Özgürgün-Denktaş görüşmesi başarısız geçti

UBP'nin dünkü parti meclisi toplantısı öncesinde biraraya gelen UBP Genel Başkanı Hüseyin Özgürgün ile DP Genel Başkanı Serdar Denktaş arasında geçen görüşmenin başarısız geçtiğini UBP içindeki kaynaklarımızdan öğrendim.

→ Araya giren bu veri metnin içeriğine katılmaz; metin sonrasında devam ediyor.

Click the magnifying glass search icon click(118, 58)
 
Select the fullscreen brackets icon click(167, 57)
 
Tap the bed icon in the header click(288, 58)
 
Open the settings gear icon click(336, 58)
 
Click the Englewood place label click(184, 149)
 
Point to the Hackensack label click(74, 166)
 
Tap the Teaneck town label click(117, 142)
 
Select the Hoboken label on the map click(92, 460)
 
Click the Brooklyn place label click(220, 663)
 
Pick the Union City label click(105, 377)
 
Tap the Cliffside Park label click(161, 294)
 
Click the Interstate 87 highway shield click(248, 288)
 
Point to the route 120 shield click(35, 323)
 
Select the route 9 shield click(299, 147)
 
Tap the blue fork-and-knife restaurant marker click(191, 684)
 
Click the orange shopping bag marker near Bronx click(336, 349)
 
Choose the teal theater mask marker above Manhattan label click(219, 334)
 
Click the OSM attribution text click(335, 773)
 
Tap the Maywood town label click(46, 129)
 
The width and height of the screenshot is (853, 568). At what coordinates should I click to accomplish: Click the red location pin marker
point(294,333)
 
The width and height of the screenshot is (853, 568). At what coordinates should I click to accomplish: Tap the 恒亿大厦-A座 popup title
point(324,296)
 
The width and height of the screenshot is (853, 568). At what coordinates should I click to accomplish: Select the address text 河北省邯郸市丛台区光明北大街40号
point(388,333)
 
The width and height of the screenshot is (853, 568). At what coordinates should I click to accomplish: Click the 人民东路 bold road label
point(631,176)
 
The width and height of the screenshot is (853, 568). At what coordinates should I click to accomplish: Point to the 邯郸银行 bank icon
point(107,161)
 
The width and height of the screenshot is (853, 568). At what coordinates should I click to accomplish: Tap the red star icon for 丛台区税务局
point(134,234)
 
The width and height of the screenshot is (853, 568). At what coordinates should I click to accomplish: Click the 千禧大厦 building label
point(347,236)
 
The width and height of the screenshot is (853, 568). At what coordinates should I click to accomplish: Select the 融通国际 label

UBP Parti Meclisi'ne kısa bir bilgi veren Özgürgün "Denktaş'la karşılıklı önerilerimizi birbirimize sunduk, kendisi bana bir düşüneyim" dedi ifadelerini kullandı. Özgürgün, Denktaş ile ilgili yaptıkları görüşmelerin detayıyla ilgili parti meclisine detaylı bir açıklama yapmazken koalisyonun akıbetiyle ilgili olarak da herhangi bir gündem oluşmadı.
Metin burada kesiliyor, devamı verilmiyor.